##### TEXT PASSAGE #####

A total of 30 clinically healthy mares (local autochthonous mares for meat production, which mainly include Draft, Hispano–Breton, and related crosses), aged 6.6 ± 1.3 years, were studied. According to Henneke et al. [33], the animals had a body condition score of 7–8 out of 9, with a mean weight of 533 ± 7.3 kg. All animals were subjected to the same management and feeding conditions, including orchard grass–alfalfa mixed hay, and had free access to mineral salt and fresh water in a sheltered area. The official veterinarians for each stockyard and slaughterhouse accepted responsibility for the study participation, and only mares with a reproductive history of normal estrous cycles were included in this study. The veterinary examination of the animals before slaughter consisted of a careful review of official documentation, which included livestock of origin, sanitary registration number, suitable health status, deworming and vaccination plan, and the clinical and reproductive history of the animals, along with the clinical normal reproductive tracts after slaughter. The inclusion criteria for the animals were: (1) Absence of reproductive diseases in the clinical examination; (2) absence of inflammatory processes or infections that had required treatment or hospitalization during the month before the onset of the study; (3) vaccination and deworming correctly; (4) younger than 15 years old with no conformation defects that affect the perineum and vulva; and (5) normal involution of the uterus in previous births and lack of previous history of reproductive diseases that affect fertility.

Blood and ovaries collection

Before slaughter, blood samples (20 mL) were collected from the jugular vein using 20 mL disposable syringes with a luer cone (Becton Dickinson Discardit® II, Fraga, Spain) attached to 40 mm 18–20 G needles (Sterican®, Braun Melsungen AG, Melsungen, Germany) and transferred to heparinized tubes (Tapval®, Barcelona, Spain). Blood samples were centrifuged (J.P. Selecta® centrifuge, Barcelona, Spain) at 3000× g for 10 min at 4°C, after 30 min, and the plasma obtained was stored at −20ºC until analysis.

##### STUDY MATERIAL #####

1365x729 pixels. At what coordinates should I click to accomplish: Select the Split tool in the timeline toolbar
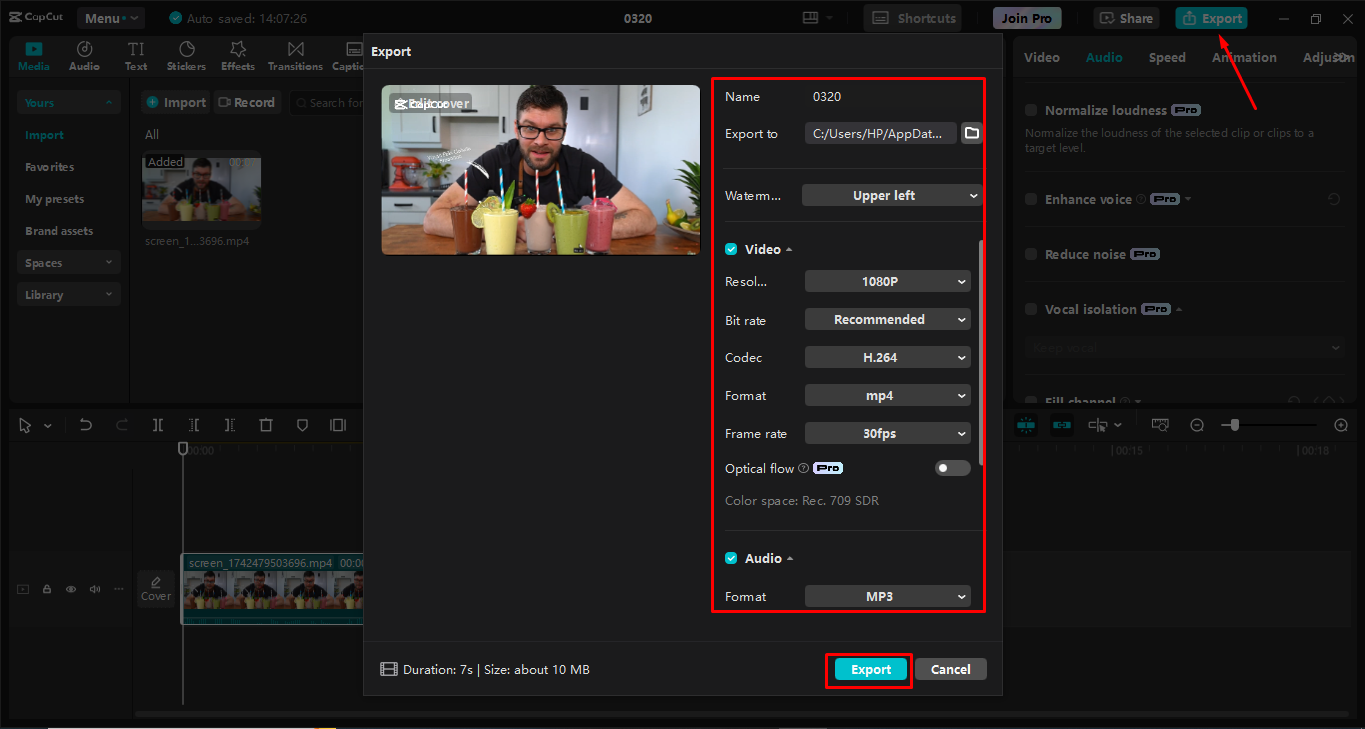tap(157, 425)
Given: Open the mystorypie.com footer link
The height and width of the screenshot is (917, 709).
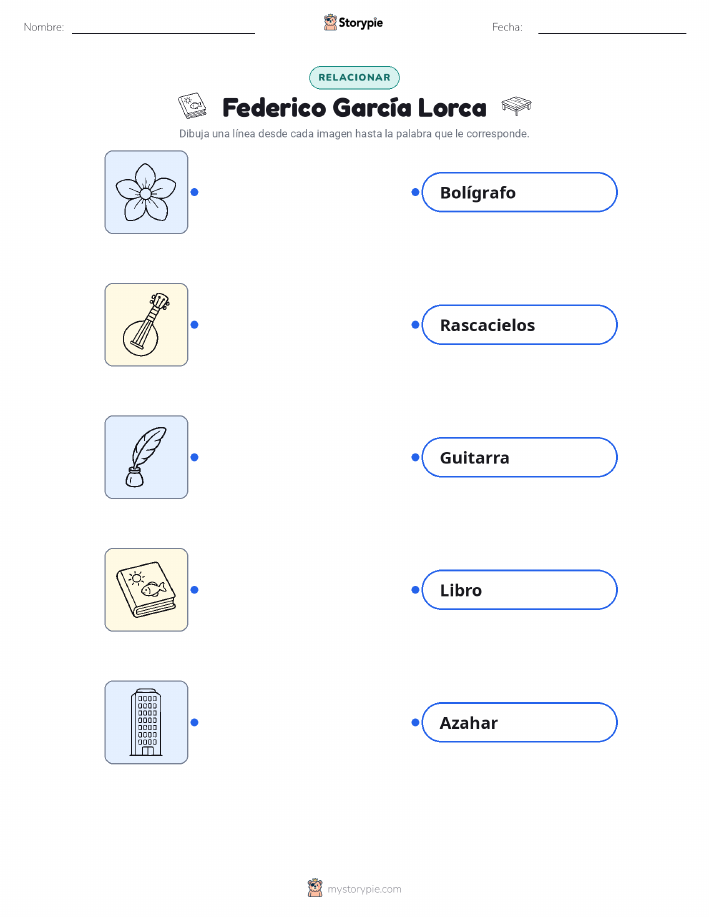Looking at the screenshot, I should (x=354, y=888).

#####

Reproduce the part of the methods passage on the study mares that runs from "Blood and ovaries" up to and including "at −20ºC until analysis.". This exercise doesn't use the listing.

Blood and ovaries collection

Before slaughter, blood samples (20 mL) were collected from the jugular vein using 20 mL disposable syringes with a luer cone (Becton Dickinson Discardit® II, Fraga, Spain) attached to 40 mm 18–20 G needles (Sterican®, Braun Melsungen AG, Melsungen, Germany) and transferred to heparinized tubes (Tapval®, Barcelona, Spain). Blood samples were centrifuged (J.P. Selecta® centrifuge, Barcelona, Spain) at 3000× g for 10 min at 4°C, after 30 min, and the plasma obtained was stored at −20ºC until analysis.